Monday, May 9, 2011

Lifelines

As the years accumulate since my husband died, I am beginning to retrieve a sense of myself, the part of me that did things on my own and dreamed on my own even when Al and I were married. Part of that self is what I protected all the days of our relationship. There's another part from the literature I've been reading all of my life.   And then there's a part that's pure mystery.

I was in my late 30's when Al and I met and, by then, had drawn lessons from observing what happened to women who hadn't nurtured their independence when divorce or widowhood struck. He and I agreed to continue  our alone time and to maintain our long-time friendships, together or individually--whatever worked. Like many couples my husband and I weren't always drawn to the same pursuits. He was an athlete, and I was drawn to books, theater and contemplative workshops of different kinds, especially writing. Most days we happily made plans for dinner together while he left for his morning run, leaving me to read or face the blank page. On the nights when I went to a play with one of my single friends, the experience was made sweeter by my knowing he was waiting for me at home .

When he died I continued many of my routines, but theater stopped making sense to me. Contemporary art didn't work at all, seeming like empty, futile exercises in callow intellectual neatness. The only workshops I attended were for the bereaved. Writing was out of the question. The last thing I wanted to do was delve into my thoughts and feelings without a workshop leader or counselor holding the other end of a lifeline.

Even my teaching was infused with grief and isolation. I taught across a wide gulf, a chasm really, that was only apparent to me, or so I believed. Sometimes students would come to me with their own loss of parent or sibling. Some were trying to maintain discipline in the face of their devastation. Others had lost it and were drowning in their own confusion. I was able to be the steady one then, offering compassionate coaching I wasn't yet ready to take for myself.

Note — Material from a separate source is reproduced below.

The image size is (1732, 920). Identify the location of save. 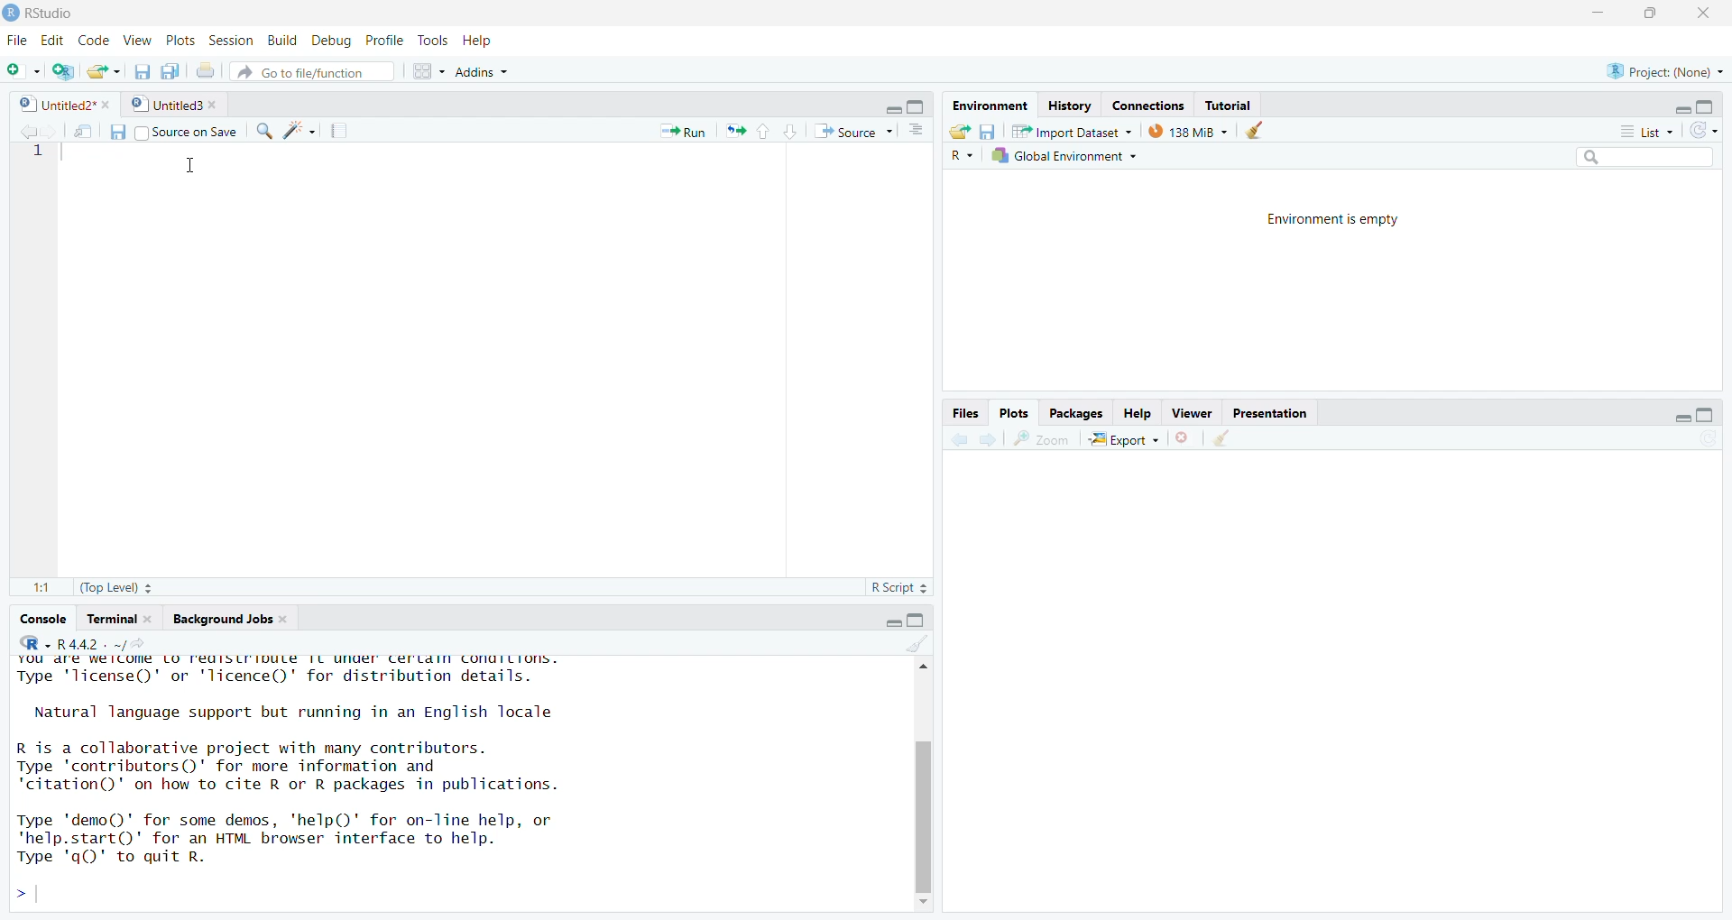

I taught literature by rote then, having accumulated enough years of experience by that time to draw on the combined wisdom that had once guided me. I had no choice but to keep the faith that, even though the gates were presently closed to me, the poets and writers continued to light the way for others. I always understood that much of great literature is written in the shadow of the knowledge of mortality, but where I once conceptualized that belief, now I knew it in my heart.

I remember back when I was a student myself, thinking why does there have to be so much death in this stuff? Yet all that death didn't put me off from continuing my studies in literature. I was enticed by the minds whose writings helped me think beyond the mercantile world view of my immediate family. I was willing to put up with the death stuff, willing to pick around it for what I needed then, forgoing old Lear for young Hamlet, but then going back to Lear for all that juicy, blatantly-articulated family disfunction.

I remember too thinking the death stuff might be for later, much later, in my life. It was too far ahead to be of concern. I had the world by the tail when I was a college student, and death could be forestalled for many decades while I made my mark. Still I must have taken it all in, all the images on mortality I'd picked through and tried to leave untouched. It must have affected me on an unconscious level, even though I forgot about it for years.

Literature, friends, counselors, my students--they've all been my teachers in this process. And it may have been that by my dwelling for a while on the rock bottom of Lear's "No, no, no life" (a final realization before he dies--rejection and acceptance, negative and positive wrapped up in a single thought), I'm choosing to grab a lifeline and say to myself, Alright then. This is how it is and yet I live. This is how it is and yet the world goes on.